┌─ DATASET RECORDS
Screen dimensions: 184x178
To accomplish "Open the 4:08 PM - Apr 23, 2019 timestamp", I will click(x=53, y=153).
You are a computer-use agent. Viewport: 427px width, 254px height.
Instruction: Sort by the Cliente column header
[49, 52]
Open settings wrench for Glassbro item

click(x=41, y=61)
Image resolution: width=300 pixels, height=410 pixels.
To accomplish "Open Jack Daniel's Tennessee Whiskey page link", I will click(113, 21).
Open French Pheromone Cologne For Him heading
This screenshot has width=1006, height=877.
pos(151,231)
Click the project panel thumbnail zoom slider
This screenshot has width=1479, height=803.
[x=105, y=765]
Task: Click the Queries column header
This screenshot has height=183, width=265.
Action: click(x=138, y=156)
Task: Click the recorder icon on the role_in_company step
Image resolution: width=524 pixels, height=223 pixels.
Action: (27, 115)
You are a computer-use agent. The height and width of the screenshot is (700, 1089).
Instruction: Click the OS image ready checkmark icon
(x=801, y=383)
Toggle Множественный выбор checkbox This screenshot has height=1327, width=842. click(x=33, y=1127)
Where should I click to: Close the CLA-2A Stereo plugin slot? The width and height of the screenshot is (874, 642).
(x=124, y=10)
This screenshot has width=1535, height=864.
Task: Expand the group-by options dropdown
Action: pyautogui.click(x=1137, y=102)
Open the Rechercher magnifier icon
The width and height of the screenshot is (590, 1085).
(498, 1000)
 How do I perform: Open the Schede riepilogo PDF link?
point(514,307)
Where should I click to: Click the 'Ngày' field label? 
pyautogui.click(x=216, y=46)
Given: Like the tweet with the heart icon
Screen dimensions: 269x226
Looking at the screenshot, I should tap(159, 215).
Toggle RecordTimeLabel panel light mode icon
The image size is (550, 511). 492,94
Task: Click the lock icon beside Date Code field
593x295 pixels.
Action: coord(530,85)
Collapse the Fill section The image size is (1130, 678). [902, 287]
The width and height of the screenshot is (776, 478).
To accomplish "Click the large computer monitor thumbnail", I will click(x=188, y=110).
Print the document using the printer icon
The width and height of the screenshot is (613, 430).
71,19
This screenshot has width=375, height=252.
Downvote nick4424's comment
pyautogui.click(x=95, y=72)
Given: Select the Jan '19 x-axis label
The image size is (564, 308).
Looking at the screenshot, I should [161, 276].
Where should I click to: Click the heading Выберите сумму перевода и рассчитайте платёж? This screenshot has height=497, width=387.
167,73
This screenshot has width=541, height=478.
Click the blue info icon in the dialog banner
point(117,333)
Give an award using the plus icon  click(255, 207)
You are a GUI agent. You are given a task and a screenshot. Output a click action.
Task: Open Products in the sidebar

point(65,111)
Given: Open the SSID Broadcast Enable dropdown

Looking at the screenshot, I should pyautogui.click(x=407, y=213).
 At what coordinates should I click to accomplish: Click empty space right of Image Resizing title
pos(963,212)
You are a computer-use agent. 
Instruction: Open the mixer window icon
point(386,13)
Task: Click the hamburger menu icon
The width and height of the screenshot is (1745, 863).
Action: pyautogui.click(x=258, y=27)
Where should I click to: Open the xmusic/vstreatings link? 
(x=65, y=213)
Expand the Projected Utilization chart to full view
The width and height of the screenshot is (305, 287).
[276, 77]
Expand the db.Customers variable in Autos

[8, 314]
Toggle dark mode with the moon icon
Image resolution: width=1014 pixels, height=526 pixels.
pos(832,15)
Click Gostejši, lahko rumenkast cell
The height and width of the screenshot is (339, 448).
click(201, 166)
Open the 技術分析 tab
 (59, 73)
└─
## [EXERCISE PROMPT]
Copy each line of the listing above that contains the string "dimensions". Case matters.

## [RIGHT ANSWER]
Screen dimensions: 184x178
Screen dimensions: 269x226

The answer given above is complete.